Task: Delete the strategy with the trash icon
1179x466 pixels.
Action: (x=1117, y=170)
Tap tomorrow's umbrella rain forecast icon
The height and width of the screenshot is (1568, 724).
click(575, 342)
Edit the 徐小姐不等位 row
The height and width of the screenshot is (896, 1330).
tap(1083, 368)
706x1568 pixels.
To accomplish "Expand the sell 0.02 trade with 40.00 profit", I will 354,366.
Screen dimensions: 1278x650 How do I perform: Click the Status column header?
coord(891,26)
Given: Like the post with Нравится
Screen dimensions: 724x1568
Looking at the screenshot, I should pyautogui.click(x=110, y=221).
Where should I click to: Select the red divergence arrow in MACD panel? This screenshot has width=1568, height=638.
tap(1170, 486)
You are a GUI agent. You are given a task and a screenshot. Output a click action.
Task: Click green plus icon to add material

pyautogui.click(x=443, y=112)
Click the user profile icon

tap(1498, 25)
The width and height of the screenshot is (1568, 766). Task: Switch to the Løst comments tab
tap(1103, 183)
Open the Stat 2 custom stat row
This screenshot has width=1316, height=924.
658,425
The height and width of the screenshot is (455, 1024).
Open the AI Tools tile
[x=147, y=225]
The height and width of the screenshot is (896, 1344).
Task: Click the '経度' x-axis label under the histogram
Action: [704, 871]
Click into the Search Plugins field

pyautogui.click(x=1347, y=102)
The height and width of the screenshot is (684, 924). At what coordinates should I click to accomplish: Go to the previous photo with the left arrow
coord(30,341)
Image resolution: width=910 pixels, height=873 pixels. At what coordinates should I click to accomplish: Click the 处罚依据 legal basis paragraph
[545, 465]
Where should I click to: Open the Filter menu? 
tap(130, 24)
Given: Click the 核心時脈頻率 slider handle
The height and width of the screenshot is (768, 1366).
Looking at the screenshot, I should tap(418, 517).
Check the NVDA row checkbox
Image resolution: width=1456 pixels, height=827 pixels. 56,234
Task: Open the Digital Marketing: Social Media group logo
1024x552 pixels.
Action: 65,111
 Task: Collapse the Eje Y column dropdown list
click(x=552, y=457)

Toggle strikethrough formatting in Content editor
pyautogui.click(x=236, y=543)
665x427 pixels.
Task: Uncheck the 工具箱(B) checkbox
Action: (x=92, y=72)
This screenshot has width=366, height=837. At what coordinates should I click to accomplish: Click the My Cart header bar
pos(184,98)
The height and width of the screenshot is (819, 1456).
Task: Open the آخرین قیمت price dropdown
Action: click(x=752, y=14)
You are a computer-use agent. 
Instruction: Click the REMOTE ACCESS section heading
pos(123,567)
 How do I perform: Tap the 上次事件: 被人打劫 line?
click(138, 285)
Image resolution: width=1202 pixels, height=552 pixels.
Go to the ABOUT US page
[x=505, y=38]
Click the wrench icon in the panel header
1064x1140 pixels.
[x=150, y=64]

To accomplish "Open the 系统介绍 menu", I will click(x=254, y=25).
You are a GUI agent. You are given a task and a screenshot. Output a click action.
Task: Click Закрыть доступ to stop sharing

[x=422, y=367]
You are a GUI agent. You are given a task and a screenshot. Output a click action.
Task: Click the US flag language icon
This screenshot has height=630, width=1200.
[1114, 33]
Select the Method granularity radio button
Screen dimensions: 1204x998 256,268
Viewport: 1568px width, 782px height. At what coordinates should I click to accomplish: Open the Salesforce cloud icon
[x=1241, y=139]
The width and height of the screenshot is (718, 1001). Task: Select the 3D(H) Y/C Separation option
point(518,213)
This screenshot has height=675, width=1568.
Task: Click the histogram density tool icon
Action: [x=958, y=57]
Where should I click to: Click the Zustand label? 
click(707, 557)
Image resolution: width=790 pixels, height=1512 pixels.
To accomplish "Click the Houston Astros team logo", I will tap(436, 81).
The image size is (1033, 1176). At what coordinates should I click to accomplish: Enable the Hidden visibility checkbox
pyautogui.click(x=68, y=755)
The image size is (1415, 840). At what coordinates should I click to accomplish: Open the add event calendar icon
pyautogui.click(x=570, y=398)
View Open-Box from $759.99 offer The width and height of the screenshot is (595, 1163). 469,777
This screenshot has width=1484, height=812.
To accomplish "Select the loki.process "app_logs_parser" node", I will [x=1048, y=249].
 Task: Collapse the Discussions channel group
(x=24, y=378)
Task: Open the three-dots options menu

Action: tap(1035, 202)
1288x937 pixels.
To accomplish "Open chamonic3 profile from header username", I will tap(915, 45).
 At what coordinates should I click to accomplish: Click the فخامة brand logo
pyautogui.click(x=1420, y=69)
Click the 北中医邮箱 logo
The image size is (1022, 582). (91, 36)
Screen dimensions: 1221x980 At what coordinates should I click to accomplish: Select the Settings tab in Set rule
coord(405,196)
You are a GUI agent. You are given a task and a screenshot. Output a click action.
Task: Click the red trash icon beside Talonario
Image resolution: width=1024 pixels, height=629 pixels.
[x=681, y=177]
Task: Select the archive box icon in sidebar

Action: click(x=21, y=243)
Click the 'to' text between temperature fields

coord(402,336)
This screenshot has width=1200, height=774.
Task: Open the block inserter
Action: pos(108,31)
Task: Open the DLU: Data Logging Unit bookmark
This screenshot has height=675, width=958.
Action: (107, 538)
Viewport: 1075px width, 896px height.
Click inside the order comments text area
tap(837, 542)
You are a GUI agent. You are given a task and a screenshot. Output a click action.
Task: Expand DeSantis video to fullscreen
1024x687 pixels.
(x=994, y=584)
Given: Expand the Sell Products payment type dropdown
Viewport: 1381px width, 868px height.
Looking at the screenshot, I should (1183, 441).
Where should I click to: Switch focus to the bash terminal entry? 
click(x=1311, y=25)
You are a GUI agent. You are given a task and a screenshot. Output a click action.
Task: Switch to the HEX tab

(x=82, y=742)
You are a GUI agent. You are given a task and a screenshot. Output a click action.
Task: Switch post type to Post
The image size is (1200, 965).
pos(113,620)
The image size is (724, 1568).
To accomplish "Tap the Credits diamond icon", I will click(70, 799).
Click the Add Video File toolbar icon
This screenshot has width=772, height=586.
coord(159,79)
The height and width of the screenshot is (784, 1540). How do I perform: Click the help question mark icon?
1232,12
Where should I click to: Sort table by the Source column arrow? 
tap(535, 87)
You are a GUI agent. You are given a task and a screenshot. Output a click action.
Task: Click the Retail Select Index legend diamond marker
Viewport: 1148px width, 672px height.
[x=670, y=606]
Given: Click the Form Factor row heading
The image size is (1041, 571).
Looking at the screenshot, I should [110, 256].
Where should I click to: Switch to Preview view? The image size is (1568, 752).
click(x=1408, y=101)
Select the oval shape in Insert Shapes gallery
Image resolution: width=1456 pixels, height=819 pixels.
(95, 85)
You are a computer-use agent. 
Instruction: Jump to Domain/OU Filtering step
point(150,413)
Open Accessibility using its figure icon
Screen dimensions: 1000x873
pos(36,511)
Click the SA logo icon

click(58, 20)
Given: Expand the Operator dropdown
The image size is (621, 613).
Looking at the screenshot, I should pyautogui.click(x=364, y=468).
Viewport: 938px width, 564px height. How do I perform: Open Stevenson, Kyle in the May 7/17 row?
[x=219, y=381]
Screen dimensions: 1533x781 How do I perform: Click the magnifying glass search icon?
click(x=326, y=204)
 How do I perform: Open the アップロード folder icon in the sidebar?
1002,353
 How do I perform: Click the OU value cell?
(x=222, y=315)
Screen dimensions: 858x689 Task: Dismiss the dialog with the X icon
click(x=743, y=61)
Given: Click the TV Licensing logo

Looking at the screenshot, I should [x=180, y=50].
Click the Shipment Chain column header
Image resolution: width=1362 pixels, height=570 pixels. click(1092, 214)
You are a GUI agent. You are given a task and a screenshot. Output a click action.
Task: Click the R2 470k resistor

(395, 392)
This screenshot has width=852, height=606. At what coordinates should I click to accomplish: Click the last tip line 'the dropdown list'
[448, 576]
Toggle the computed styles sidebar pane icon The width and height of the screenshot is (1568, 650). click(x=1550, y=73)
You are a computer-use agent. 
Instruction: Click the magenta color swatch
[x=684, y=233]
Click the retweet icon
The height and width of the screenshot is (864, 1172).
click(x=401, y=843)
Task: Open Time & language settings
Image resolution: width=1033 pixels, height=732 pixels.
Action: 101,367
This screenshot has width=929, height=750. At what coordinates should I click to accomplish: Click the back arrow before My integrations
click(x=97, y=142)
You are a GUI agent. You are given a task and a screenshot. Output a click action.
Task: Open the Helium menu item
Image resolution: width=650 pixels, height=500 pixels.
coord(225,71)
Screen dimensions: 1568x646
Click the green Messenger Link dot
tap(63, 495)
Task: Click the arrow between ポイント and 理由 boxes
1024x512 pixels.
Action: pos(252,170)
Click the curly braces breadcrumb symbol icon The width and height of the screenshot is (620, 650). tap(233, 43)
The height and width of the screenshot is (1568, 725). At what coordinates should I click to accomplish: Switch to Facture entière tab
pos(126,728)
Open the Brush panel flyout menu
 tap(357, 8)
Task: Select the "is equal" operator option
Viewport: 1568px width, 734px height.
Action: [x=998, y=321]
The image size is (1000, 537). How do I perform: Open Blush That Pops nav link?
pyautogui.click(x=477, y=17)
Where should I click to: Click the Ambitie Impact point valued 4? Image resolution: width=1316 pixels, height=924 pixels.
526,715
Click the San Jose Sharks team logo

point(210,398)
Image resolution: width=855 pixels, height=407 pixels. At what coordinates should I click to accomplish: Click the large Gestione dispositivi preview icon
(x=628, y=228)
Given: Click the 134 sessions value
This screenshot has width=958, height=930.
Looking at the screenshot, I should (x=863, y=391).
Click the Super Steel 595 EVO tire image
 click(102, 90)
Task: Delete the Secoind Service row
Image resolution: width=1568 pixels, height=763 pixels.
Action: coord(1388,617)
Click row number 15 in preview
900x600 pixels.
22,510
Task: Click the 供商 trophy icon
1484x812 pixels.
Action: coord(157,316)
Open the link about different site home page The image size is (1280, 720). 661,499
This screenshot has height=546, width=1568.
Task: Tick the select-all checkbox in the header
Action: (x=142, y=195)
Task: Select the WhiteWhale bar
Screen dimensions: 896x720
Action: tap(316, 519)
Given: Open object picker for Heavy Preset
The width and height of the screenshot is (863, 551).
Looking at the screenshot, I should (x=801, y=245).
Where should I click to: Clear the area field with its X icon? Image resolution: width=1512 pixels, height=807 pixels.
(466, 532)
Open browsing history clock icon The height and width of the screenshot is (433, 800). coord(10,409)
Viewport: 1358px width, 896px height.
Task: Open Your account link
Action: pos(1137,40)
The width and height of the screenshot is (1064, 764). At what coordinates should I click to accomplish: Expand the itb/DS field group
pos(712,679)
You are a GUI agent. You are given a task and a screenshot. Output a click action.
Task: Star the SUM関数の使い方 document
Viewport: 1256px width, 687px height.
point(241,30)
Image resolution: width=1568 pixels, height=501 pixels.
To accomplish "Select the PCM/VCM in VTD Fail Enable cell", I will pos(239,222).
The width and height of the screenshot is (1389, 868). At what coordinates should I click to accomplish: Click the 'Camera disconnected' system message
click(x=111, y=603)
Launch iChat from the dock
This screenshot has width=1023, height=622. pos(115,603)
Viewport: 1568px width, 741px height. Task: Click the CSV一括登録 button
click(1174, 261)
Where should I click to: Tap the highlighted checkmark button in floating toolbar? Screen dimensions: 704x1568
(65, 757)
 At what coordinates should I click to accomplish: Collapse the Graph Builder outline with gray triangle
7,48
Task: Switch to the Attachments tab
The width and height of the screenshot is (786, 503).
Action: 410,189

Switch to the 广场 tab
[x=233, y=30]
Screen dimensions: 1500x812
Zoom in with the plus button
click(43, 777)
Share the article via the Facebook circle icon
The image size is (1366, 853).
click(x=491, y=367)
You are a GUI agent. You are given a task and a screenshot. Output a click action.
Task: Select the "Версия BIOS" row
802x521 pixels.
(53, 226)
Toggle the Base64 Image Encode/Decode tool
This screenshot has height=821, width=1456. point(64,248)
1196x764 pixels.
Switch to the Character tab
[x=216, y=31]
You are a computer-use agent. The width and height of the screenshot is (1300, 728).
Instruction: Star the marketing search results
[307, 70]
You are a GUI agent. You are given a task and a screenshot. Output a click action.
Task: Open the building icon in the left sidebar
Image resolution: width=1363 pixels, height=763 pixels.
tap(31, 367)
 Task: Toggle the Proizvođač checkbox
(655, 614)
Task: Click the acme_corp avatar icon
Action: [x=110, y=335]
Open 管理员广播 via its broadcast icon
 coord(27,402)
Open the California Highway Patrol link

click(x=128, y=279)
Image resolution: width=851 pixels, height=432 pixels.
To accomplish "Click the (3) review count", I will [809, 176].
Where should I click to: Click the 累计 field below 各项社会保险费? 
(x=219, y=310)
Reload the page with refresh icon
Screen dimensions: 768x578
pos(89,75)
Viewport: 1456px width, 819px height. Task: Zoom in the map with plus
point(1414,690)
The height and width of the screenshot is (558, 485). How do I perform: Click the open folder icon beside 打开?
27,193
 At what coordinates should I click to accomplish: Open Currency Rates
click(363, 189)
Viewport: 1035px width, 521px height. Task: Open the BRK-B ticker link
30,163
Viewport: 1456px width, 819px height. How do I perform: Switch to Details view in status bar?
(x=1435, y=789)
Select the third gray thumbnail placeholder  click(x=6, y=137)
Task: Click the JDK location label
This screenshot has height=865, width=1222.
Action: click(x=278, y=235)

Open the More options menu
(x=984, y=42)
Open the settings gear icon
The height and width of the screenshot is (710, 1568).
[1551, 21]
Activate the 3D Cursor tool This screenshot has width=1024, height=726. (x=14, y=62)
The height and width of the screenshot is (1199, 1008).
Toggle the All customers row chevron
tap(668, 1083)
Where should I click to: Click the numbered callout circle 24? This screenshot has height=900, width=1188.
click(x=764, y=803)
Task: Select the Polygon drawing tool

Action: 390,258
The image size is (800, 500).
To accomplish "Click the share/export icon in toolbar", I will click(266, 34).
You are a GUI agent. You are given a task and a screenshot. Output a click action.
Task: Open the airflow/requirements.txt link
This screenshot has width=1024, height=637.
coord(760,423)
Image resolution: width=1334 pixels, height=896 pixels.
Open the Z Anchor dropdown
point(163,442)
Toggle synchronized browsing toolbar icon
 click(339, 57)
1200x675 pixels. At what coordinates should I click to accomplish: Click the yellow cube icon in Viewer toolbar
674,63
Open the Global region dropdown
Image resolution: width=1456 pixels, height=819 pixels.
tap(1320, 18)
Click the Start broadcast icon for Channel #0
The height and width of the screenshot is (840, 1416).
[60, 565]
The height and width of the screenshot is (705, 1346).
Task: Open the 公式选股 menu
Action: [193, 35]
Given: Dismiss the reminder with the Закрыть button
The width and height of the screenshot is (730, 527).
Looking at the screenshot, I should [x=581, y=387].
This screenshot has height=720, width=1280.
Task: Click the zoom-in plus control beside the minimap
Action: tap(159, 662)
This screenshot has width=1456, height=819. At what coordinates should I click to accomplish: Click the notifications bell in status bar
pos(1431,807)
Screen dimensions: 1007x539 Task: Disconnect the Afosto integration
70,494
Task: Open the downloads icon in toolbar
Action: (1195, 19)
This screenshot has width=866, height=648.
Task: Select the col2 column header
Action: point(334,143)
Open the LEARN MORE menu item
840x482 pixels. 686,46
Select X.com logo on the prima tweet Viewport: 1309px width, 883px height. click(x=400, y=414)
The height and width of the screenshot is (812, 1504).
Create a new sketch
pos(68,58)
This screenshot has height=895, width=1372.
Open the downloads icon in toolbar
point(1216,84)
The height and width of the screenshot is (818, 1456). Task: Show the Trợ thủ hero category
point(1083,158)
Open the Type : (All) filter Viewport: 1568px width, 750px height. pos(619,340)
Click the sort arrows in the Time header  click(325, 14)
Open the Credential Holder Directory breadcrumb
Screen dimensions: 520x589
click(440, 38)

———

Requirement
Write out as a numbered list the lines starting at the line containing "Open the Credential" and ending at the last line of the entries, omitting any blank lines.

Task result
1. Open the Credential Holder Directory breadcrumb
2. Screen dimensions: 520x589
3. click(440, 38)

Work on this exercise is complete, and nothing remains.